Some very sharp observations by Alan Jacobs in a Los Angeles Review of Books interview. I’ll not highlight as you should read it all (if at all) and let Jacobs himself guide you:
I felt that [Marilynne] Robinson was, in many cases, using her entry to the liberal intelligentsia — she can always be published in the NYRB or wherever else — to be very critical of her fellow Christians, and I just wished that went the other way around. I wished she would use her opening with the liberal intelligentsia to be more critical of them.
But, I’ve got to say, there’s been a bit of a change in my thinking that can be deeply identified with the 80 percent rate at which white evangelicals — or people who call themselves evangelicals — voted for Trump. When that happened, I thought, maybe Marilynne Robinson is more right about my fellow evangelicals than I was, you know? At that point, I thought maybe I should just drop my criticism of her, she may have been right after all.
That was a very distressing moment for me. I knew there would be a lot of support for Trump simply because he was the Republican candidate. I didn’t expect it to be that high. What I expected was more of a nose-holding posture — like, I don’t like this guy, I don’t approve of his personal life, I don’t approve of many things about him, but he’s the lesser of two evils. What we got instead was a great many Christians refusing to acknowledge that there’s anything evil here at all — he’s great, he’s wonderful, he speaks for us. And I will have to admit that I was taken aback, not so much by the willingness of evangelicals to vote for him, but by the enthusiasm with which they voted for him.
And then I started looking into things a little more, because I was curious about this phenomenon. And I came to realize that a lot of people who are willing to claim the name “evangelical” are actually people who don’t go to church and couldn’t sum up what evangelical belief is. They just don’t know.
And while some see that as good news, that the people who voted for Trump aren’t really evangelicals, that’s not the lesson I took from it. The lesson I took from it is: How many of us are there? We used to think there are a lot of evangelicals in America. Maybe there aren’t very many people who are sufficiently formed in the Christian faith to be able to say what it is.
So, what does “evangelical” mean?
Right now, I have no freaking idea. [Laughs.] I couldn’t begin to tell you.
What is it supposed to mean?
So, the most classic definition is one that was coined by Scottish historian David Bebbington (you can Google the term “Bebbington quadrilateral”), and it consists of these four things: evangelicals are people who believe in a conversion experience; they believe in the authority of scripture; they have a theology centered on the cross, and Jesus’s atoning work on the cross; and, as Bebbington puts it, they engage in a theologically informed activism, they get out there and preach the gospel and try to win people over. Some have suggested revisions to that, but that’s the general thing.

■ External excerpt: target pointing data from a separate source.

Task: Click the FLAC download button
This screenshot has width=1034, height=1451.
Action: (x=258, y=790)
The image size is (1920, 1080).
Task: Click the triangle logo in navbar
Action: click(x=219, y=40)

And what we’re looking at now is that many of the people who call themselves “evangelical” in polls are people who actually could not in any meaningful way affirm any of those four things. But that’s not encouraging to me, because what that suggests is that there are all these people who have some kind of tribal association with the word “evangelical.” And that means that evangelical churches have allowed themselves to degenerate into a kind of tribalism, rather than theologically informed, compassionate activism.